Problem to solve – Could you reproduce everything from the line containing "หวยออมสิน 16 กุมภาพันธ์" down to the line containing "Search (300, 300)", both included, scaling every answer coordinate by 1.5 and rounding to whole numbers with halves going up? Keep all other text in those entries unchanged, and leave the pictures out of your answer.

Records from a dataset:
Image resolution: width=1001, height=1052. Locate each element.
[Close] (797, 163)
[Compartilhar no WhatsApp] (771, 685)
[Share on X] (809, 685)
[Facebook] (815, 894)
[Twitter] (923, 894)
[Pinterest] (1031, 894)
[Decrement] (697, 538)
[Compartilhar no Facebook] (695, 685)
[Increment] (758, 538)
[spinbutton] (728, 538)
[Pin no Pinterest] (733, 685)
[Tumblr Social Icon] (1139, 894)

---

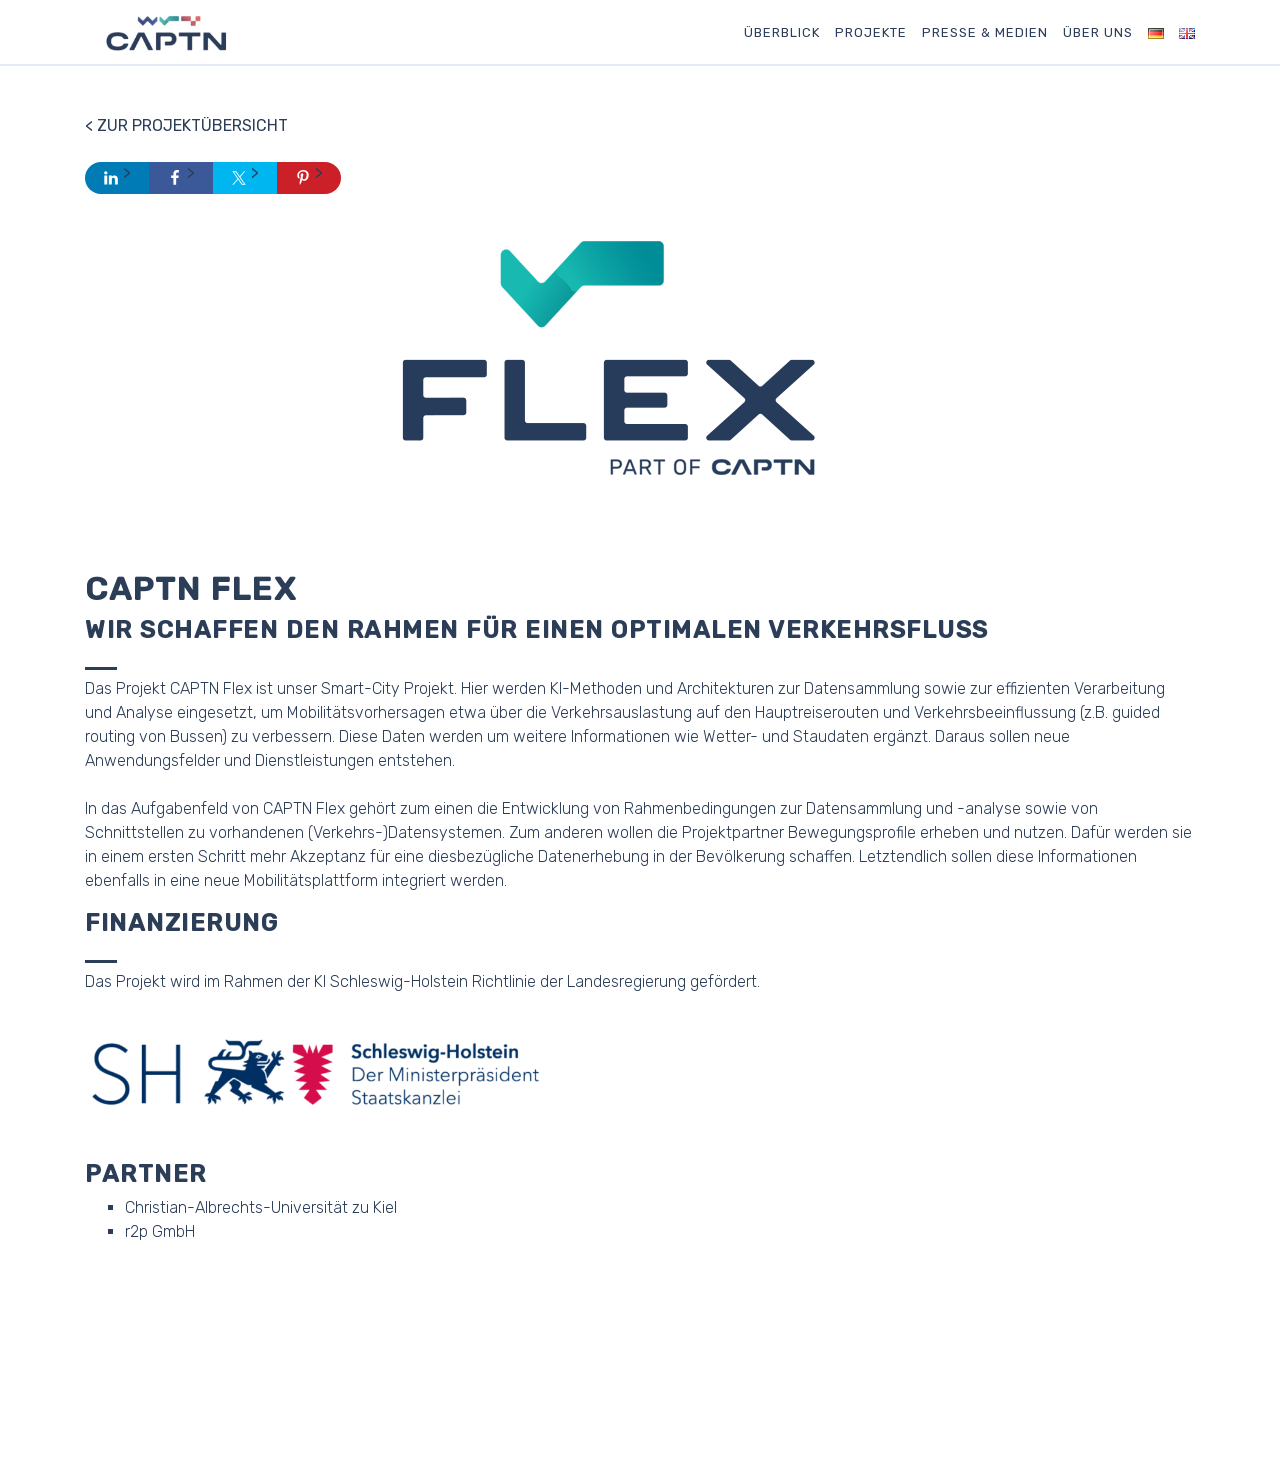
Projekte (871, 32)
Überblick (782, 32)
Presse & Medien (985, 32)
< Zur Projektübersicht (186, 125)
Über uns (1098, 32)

==

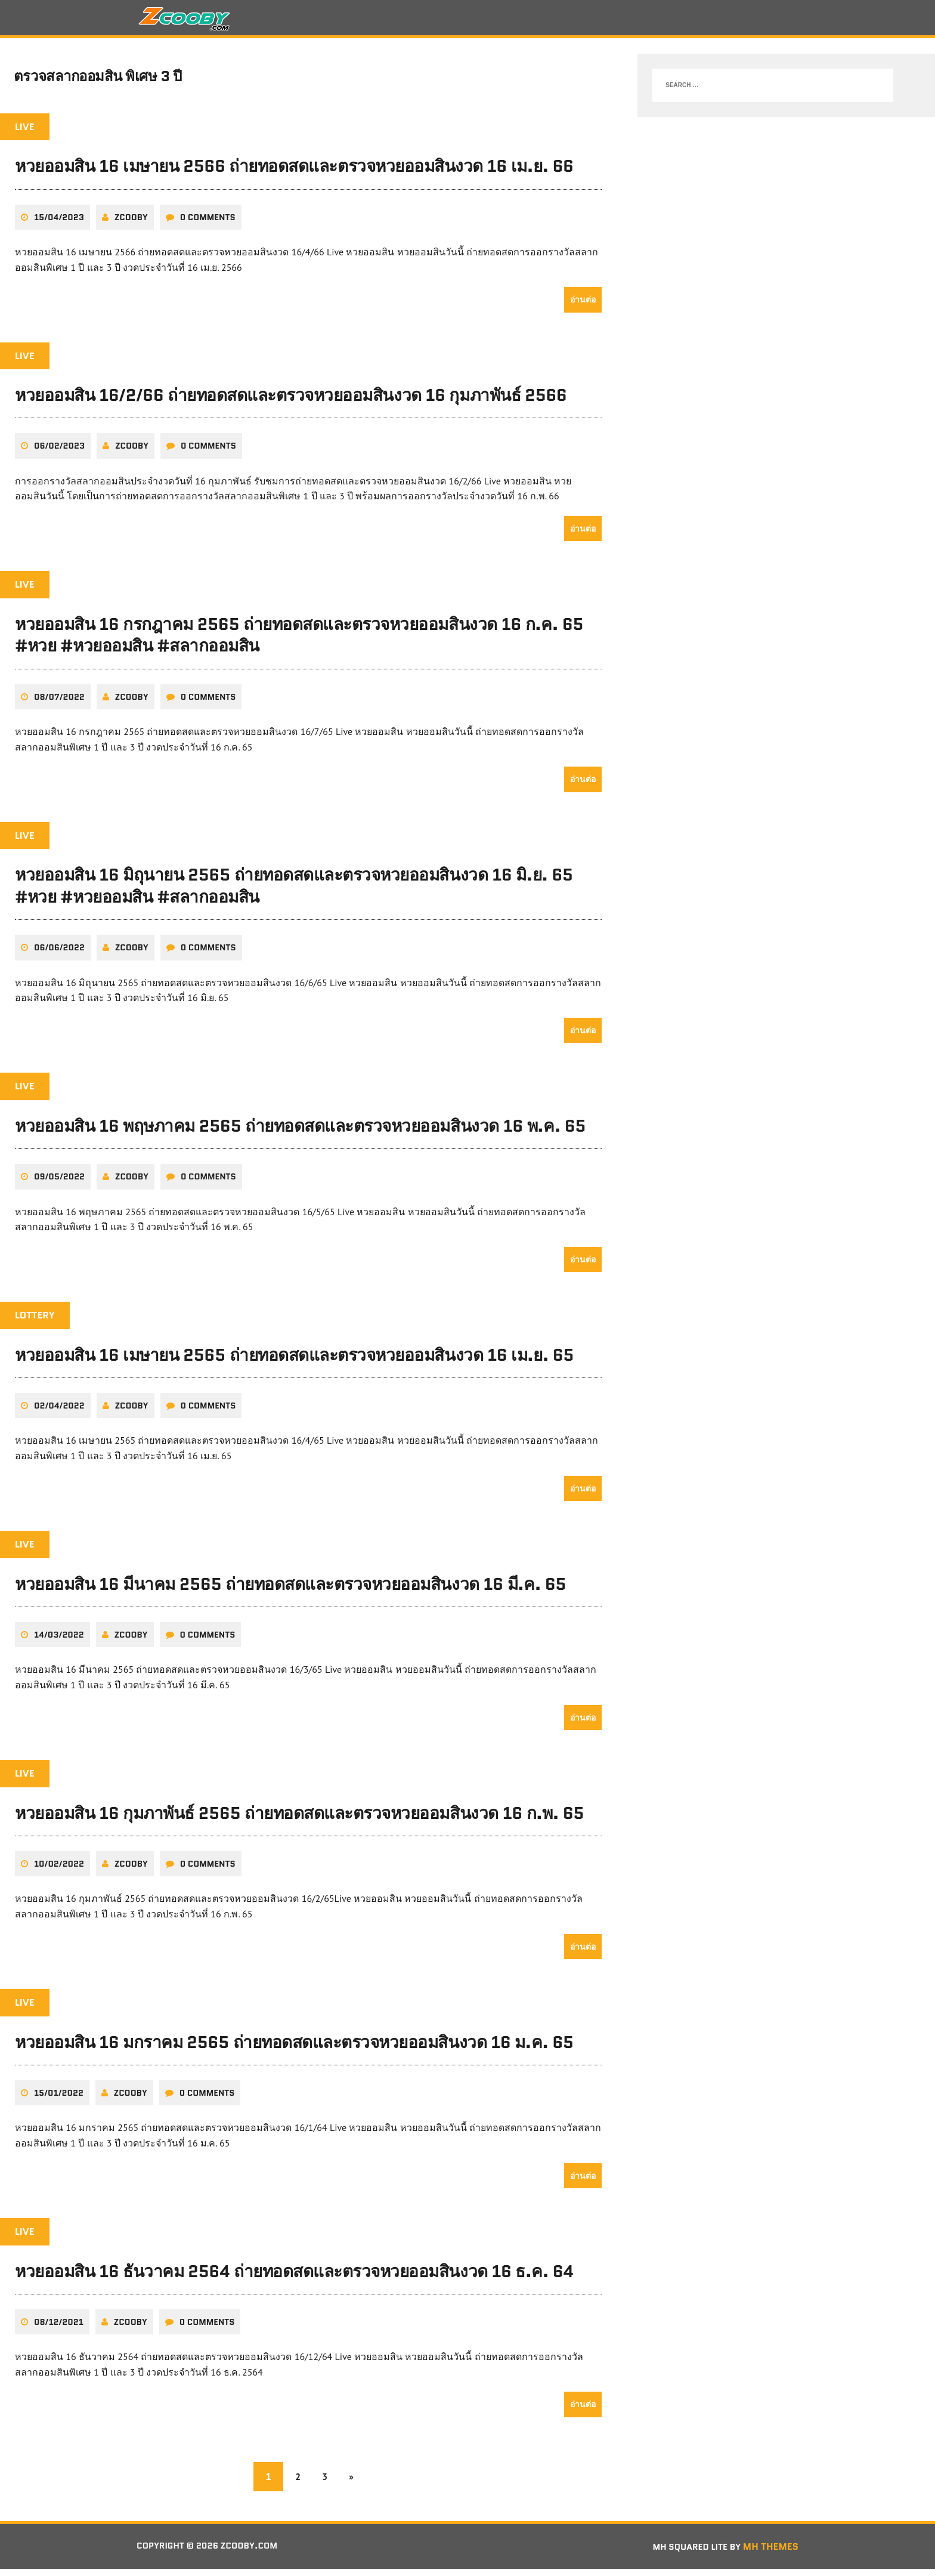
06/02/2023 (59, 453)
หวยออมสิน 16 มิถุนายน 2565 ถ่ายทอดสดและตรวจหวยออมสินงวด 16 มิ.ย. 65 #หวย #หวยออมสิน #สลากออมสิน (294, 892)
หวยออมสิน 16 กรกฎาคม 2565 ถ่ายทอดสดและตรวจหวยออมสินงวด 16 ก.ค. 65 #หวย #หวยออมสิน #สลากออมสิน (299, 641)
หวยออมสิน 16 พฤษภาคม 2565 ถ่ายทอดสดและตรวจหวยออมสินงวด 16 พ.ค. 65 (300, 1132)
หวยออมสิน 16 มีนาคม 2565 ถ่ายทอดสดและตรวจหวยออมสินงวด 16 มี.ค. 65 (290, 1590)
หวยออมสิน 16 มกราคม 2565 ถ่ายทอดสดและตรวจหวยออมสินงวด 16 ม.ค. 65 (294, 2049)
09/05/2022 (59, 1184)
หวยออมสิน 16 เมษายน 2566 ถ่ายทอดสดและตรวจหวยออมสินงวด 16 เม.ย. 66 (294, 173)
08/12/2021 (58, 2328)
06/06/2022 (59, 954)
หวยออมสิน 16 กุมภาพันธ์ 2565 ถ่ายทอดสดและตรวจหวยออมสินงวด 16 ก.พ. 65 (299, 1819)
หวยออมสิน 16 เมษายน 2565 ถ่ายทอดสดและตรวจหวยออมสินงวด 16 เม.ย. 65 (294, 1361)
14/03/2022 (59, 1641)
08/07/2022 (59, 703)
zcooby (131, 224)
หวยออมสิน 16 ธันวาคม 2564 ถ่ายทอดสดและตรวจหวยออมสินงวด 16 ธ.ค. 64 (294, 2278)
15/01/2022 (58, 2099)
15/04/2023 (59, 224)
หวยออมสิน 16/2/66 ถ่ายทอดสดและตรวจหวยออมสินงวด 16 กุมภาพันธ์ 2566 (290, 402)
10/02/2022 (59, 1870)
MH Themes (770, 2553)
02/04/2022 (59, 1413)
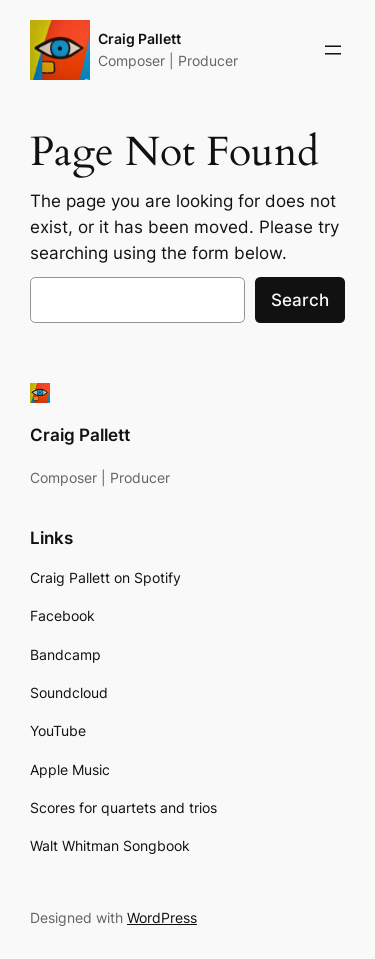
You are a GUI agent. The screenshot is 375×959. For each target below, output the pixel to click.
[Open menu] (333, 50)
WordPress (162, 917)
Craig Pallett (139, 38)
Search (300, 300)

Answer for this exercise –
หวยออมสิน 16 กุมภาพันธ์ 2565 ถ่ายทอดสดและตรวจหวยออมสินงวด 16 ก.พ. 65 (449, 2729)
หวยออมสิน 16 เมษายน 2565 ถ่ายทอดสดและตรวจหวยออมสินงวด 16 เม.ย. 65 (441, 2042)
14/03/2022 (89, 2462)
08/07/2022 (89, 1055)
zcooby (197, 336)
หวยออมสิน 16 ธันวาคม 2564 ถ่ายทอดสดและตรวจหวยออมสินงวด 16 ธ.ค. 64 (441, 3417)
15/01/2022 (87, 3149)
15/04/2023 (89, 336)
หวยออมสิน 16/2/66 ถ่ายทอดสดและตรวจหวยออมสินงวด 16 กุมภาพันธ์ 2566 (435, 603)
10/02/2022 (89, 2805)
MH Themes (1155, 3830)
02/04/2022 (89, 2120)
You are a GUI agent. The screenshot is 375×959. For each target below, output the pixel to click.
[Open menu] (500, 75)
WordPress (243, 1376)
Craig Pallett (209, 57)
Search (450, 450)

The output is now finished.